### Prompt
Check each line of the listing below for the string "agent", then copy every line that has it.

### Supplied entries
○ ○ ○ ○ ○ ○ ○
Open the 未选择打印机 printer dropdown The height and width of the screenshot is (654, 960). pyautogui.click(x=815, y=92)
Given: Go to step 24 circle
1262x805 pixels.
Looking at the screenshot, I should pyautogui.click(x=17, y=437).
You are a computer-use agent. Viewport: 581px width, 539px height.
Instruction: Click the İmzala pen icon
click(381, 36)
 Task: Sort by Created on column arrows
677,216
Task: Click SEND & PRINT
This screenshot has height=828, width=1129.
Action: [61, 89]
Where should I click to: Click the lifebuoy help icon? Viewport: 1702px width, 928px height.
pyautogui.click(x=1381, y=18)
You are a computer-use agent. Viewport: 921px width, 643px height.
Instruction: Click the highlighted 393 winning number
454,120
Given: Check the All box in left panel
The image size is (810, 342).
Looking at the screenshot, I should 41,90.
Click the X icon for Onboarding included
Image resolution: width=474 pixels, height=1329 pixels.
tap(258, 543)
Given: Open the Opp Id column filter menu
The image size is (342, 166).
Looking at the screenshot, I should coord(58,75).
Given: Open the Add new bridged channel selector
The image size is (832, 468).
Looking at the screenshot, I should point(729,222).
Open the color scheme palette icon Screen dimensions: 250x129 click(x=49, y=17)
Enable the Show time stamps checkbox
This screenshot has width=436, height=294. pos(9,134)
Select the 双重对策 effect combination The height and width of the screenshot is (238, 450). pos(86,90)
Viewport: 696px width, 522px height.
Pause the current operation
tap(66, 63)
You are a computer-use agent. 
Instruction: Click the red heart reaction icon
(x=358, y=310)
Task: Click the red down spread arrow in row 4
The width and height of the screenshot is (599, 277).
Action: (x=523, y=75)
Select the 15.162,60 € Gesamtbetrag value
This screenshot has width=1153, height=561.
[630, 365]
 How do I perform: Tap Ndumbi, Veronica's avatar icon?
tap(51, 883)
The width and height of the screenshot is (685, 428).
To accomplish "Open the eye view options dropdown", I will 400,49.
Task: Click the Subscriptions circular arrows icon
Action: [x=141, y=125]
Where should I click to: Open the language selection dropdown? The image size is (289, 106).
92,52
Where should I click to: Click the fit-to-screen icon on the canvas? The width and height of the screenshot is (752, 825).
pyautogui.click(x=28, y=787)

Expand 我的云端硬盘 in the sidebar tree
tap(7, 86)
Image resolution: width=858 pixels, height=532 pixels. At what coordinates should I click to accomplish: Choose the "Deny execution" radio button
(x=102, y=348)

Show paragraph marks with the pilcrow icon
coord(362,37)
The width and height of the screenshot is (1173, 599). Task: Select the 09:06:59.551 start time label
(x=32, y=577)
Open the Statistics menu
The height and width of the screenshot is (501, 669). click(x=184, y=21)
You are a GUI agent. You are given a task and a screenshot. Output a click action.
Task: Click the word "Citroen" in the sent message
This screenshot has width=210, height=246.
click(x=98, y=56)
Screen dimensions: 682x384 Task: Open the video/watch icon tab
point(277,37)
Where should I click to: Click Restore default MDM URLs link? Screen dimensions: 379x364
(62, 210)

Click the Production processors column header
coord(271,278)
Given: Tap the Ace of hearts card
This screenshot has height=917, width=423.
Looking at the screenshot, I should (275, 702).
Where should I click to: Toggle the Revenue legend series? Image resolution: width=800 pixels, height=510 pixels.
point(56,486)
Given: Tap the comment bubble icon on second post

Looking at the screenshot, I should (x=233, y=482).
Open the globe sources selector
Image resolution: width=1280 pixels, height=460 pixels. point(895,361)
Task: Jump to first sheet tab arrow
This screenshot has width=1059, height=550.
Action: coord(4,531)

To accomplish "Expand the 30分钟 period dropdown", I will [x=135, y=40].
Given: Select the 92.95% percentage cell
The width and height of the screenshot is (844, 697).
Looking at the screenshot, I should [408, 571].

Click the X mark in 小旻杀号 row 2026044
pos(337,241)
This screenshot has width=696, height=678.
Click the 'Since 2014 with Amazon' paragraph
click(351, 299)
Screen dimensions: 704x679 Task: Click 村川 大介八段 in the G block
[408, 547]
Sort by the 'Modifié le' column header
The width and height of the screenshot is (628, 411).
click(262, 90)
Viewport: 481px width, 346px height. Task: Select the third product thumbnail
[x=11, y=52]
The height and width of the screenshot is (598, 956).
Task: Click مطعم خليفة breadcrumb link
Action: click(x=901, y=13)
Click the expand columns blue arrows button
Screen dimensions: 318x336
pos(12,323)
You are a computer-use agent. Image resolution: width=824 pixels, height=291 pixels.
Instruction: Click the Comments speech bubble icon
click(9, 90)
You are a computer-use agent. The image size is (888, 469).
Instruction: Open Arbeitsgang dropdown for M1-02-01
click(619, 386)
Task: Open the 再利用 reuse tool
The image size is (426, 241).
○ ○ ○ ○ ○ ○ ○
### Exercise output
You are a computer-use agent. Viewport: 581px width, 539px height.
You are a computer-use agent. Viewport: 921px width, 643px height.
You are a computer-use agent. 
You are a GUI agent. You are given a task and a screenshot. Output a click action.
You are a computer-use agent. Image resolution: width=824 pixels, height=291 pixels.
You are a computer-use agent. The image size is (888, 469).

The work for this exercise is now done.